Stored items
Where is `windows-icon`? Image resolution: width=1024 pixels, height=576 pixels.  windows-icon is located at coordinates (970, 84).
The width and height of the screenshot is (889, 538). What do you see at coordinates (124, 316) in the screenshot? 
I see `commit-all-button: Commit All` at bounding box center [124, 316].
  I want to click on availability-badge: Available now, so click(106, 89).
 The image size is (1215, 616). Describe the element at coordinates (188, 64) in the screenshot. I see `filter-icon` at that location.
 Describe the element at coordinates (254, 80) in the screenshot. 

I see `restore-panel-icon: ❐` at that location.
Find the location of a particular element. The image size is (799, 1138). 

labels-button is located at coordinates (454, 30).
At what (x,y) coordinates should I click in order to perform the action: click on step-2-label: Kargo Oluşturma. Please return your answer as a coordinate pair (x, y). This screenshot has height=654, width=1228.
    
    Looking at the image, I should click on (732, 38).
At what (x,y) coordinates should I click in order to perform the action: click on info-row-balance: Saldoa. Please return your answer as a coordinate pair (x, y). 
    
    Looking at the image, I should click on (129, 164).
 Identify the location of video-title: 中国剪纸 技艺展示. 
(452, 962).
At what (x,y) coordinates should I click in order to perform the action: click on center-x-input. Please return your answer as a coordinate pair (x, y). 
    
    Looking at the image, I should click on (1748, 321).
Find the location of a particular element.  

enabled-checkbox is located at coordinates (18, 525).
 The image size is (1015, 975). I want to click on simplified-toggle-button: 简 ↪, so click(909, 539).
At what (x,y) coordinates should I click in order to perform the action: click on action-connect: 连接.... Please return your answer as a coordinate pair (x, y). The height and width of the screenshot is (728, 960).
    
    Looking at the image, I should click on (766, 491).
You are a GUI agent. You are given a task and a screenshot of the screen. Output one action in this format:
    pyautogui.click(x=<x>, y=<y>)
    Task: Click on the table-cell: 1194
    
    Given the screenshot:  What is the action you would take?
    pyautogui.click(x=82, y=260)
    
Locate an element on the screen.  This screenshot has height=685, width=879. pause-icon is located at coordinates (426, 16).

• _The problem_:
Update the items by changing every "coordinate pair" to "point" and leaving everything else as it is.

• _Exercise output_:
Where is `windows-icon`? Image resolution: width=1024 pixels, height=576 pixels.  windows-icon is located at coordinates (970, 84).
The width and height of the screenshot is (889, 538). What do you see at coordinates (124, 316) in the screenshot? 
I see `commit-all-button: Commit All` at bounding box center [124, 316].
  I want to click on availability-badge: Available now, so click(106, 89).
 The image size is (1215, 616). Describe the element at coordinates (188, 64) in the screenshot. I see `filter-icon` at that location.
 Describe the element at coordinates (254, 80) in the screenshot. 

I see `restore-panel-icon: ❐` at that location.
Find the location of a particular element. The image size is (799, 1138). 

labels-button is located at coordinates (454, 30).
At what (x,y) coordinates should I click in order to perform the action: click on step-2-label: Kargo Oluşturma. Please return your answer as a point (x, y). This screenshot has height=654, width=1228.
    
    Looking at the image, I should click on (732, 38).
At what (x,y) coordinates should I click in order to perform the action: click on info-row-balance: Saldoa. Please return your answer as a point (x, y). 
    
    Looking at the image, I should click on (129, 164).
 Identify the location of video-title: 中国剪纸 技艺展示. 
(452, 962).
At what (x,y) coordinates should I click in order to perform the action: click on center-x-input. Please return your answer as a point (x, y). 
    
    Looking at the image, I should click on (1748, 321).
Find the location of a particular element.  

enabled-checkbox is located at coordinates (18, 525).
 The image size is (1015, 975). I want to click on simplified-toggle-button: 简 ↪, so click(909, 539).
At what (x,y) coordinates should I click in order to perform the action: click on action-connect: 连接.... Please return your answer as a point (x, y). The height and width of the screenshot is (728, 960).
    
    Looking at the image, I should click on (766, 491).
You are a GUI agent. You are given a task and a screenshot of the screen. Output one action in this format:
    pyautogui.click(x=<x>, y=<y>)
    Task: Click on the table-cell: 1194
    
    Given the screenshot:  What is the action you would take?
    pyautogui.click(x=82, y=260)
    
Locate an element on the screen.  This screenshot has height=685, width=879. pause-icon is located at coordinates (426, 16).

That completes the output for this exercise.